Through his investigation conducted at the crossroads of art history and the cultural history of the gaze, Arnauld Pierre will satisfy, with this richly illustrated work, all readers who are fascinated by the visual universe in general and who are particularly delighted by some of its most extravagant manifestations. Of those that the merages will have carried very high.
Voici un livre d’un genre peu pratiqué, celui de l’essai monographique appliqué à une famille particulière de formes abstraites : les moirages.
Ces derniers connurent une vogue considérable au cours des années 1960 dans le contexte de l’art optique et cinétique. On les retrouve aussi dans les débuts de l’art à l’ordinateur et dans les productions de la contre-culture psychédélique. L’essai d’Arnauld Pierre se penche sur les différentes manifestations du phénomène et retrace le processus qui a vu les moirages passer d’une culture scientifique et artistique savante à ses formes d’appropriation par la culture populaire. Il redécouvre le rôle qu’a joué à cet égard une figure d’artiste-scientifique un peu fantasque, celle de Gerald Oster, auto-proclamé « père du moiré », qui connut une célébrité aussi soudaine qu’éphémère.

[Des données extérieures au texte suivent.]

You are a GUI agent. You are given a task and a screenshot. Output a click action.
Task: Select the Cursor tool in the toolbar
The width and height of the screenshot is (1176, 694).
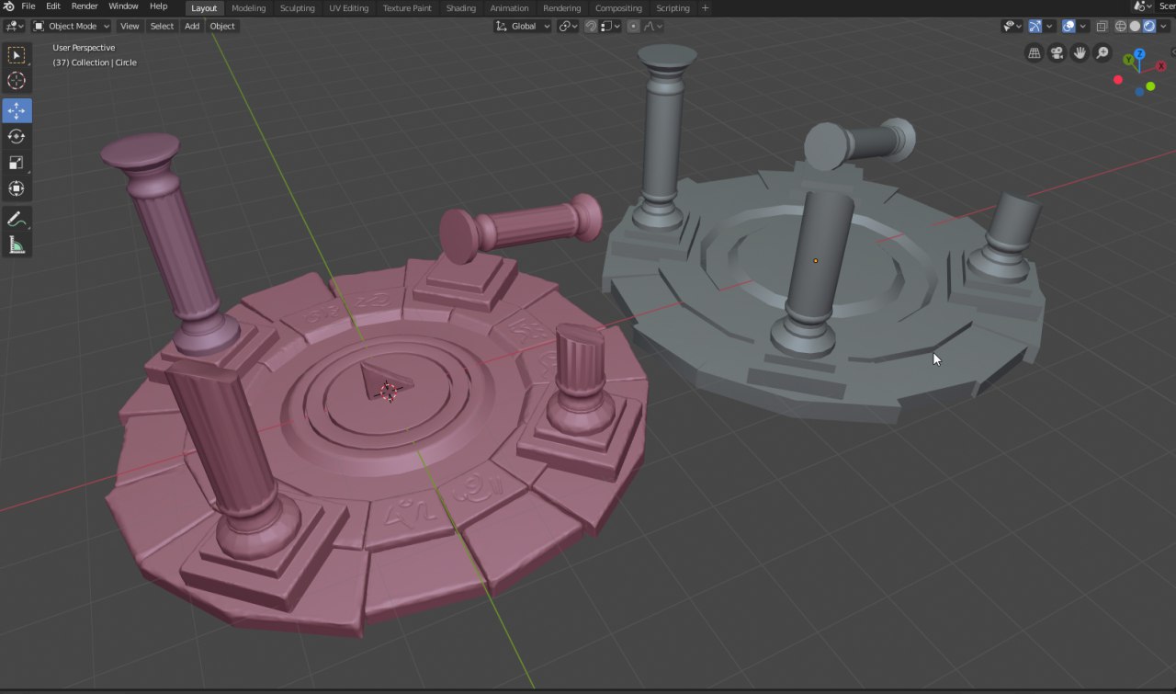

À travers son enquête menée à la croisée de l’histoire de l’art et de l’histoire culturelle du regard, Arnauld Pierre comblera, avec cet ouvrage richement illustré, l’ensemble des lecteurs que fascine l’univers visuel en général et que réjouissent en particulier certaines de ses manifestations les plus extravagantes. De celles que les moirages auront porté très haut.